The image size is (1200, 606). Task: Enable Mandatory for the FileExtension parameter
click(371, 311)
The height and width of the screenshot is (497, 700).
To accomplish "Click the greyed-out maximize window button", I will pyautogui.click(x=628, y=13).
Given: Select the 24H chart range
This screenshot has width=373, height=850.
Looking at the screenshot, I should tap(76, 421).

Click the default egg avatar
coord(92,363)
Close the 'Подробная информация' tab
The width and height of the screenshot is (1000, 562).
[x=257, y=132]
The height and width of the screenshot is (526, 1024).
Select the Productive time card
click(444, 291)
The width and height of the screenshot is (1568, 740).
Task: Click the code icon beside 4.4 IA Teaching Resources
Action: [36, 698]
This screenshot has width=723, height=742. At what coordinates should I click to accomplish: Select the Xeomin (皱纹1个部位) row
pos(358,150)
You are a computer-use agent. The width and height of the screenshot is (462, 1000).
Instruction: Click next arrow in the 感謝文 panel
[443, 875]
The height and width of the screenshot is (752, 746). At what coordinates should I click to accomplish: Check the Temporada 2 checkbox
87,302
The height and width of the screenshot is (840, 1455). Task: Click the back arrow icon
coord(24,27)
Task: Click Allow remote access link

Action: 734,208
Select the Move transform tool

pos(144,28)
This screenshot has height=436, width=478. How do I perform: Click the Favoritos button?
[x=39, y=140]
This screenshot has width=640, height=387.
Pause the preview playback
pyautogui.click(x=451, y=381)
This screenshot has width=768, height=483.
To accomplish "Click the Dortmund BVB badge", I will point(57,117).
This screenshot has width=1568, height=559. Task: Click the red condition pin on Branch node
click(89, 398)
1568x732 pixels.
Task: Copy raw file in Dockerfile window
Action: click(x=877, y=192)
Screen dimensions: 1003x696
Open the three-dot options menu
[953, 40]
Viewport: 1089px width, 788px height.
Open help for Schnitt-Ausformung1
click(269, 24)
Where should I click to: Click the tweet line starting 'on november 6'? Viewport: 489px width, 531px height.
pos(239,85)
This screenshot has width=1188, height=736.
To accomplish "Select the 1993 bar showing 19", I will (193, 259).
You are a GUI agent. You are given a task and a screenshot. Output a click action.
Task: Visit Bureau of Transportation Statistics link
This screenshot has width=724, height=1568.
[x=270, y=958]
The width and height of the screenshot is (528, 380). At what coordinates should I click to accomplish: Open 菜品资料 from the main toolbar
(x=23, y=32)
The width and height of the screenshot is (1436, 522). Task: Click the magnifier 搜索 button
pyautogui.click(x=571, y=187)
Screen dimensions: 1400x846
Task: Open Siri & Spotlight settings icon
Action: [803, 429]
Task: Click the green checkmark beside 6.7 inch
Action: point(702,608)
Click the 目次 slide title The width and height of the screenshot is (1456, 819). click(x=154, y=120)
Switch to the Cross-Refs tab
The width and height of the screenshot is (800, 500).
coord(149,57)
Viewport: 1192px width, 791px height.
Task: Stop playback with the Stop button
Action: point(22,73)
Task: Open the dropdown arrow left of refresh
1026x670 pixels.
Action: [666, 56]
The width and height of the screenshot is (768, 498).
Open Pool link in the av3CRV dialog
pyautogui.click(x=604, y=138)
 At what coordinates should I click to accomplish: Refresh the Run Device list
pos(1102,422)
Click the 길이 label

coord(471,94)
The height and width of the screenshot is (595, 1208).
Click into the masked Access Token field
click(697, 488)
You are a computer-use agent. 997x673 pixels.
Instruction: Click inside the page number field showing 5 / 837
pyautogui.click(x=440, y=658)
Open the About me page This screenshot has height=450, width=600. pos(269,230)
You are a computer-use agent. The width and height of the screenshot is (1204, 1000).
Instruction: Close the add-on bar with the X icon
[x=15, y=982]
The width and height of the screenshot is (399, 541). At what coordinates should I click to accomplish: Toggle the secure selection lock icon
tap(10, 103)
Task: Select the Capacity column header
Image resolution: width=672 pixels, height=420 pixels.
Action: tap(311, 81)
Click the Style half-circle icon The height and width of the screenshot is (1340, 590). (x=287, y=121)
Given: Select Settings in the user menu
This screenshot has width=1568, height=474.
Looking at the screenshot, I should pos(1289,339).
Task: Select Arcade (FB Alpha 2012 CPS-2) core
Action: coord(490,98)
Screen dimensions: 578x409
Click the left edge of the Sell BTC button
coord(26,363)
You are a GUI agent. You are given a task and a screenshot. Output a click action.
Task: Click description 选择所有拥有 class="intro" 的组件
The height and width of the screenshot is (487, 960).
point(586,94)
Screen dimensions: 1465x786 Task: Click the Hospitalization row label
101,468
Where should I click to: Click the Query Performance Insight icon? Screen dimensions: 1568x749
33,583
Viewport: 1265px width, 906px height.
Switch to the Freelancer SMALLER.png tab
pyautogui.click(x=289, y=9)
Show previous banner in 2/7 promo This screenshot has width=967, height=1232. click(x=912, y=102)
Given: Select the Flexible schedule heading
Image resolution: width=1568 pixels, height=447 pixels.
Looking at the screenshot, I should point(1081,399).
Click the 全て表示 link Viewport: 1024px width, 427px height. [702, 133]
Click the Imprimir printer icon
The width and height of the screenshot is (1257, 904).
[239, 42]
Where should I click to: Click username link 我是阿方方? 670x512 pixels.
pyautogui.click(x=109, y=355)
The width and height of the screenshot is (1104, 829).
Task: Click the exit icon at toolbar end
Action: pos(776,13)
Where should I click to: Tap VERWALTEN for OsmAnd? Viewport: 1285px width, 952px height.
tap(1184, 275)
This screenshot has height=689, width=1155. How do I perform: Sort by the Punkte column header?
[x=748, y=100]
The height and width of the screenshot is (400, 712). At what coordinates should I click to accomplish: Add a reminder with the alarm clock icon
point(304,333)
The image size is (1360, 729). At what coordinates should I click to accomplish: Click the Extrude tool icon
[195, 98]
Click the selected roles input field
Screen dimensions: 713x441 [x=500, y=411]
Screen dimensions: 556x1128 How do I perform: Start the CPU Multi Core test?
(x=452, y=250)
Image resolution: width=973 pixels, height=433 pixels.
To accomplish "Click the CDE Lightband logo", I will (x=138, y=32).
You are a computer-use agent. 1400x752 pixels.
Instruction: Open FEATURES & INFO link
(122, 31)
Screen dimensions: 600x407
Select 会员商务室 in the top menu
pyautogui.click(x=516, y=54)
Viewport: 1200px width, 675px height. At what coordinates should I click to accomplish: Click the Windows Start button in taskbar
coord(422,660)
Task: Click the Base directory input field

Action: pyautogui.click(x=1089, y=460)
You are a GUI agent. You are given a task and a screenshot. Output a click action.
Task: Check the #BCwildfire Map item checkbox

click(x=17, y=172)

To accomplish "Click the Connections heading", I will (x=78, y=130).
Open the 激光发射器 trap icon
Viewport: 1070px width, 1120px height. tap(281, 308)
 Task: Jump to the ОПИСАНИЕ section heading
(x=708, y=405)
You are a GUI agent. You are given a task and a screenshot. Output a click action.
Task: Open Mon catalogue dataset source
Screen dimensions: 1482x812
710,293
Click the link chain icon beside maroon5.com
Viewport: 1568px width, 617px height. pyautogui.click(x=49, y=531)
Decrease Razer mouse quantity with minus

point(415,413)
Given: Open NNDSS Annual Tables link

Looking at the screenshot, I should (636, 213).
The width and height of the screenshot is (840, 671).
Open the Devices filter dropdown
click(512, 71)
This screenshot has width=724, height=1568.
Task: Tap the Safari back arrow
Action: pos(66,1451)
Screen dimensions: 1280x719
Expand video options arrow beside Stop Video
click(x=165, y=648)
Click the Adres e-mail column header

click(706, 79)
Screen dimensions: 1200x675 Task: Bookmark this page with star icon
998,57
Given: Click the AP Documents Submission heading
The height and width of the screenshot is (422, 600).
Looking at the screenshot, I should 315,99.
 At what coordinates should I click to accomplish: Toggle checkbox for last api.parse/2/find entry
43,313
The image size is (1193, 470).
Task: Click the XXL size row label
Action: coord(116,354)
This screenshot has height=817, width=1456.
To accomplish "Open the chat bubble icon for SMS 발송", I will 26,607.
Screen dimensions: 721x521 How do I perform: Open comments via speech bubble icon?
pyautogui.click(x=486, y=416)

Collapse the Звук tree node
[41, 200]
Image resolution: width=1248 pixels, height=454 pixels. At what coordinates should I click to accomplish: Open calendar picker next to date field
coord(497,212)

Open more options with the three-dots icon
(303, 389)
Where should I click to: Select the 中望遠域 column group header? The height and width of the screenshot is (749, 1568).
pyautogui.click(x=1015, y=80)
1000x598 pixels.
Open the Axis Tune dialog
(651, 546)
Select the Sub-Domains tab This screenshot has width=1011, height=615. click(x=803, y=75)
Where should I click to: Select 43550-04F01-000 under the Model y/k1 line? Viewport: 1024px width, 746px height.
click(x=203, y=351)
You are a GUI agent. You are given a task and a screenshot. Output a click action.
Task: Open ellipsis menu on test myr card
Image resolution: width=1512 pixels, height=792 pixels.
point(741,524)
- - - - -
WHAT YOU ARE ASKED TO DO.
A faithful copy of the lines from the line containing "Open more options with the three-dots icon" to the end of the data should be set down, both ends included, and nothing more.

ANSWER BOX.
Open more options with the three-dots icon
(303, 389)
Where should I click to: Select the 中望遠域 column group header? The height and width of the screenshot is (749, 1568).
pyautogui.click(x=1015, y=80)
1000x598 pixels.
Open the Axis Tune dialog
(651, 546)
Select the Sub-Domains tab This screenshot has width=1011, height=615. click(x=803, y=75)
Where should I click to: Select 43550-04F01-000 under the Model y/k1 line? Viewport: 1024px width, 746px height.
click(x=203, y=351)
You are a GUI agent. You are given a task and a screenshot. Output a click action.
Task: Open ellipsis menu on test myr card
Image resolution: width=1512 pixels, height=792 pixels.
point(741,524)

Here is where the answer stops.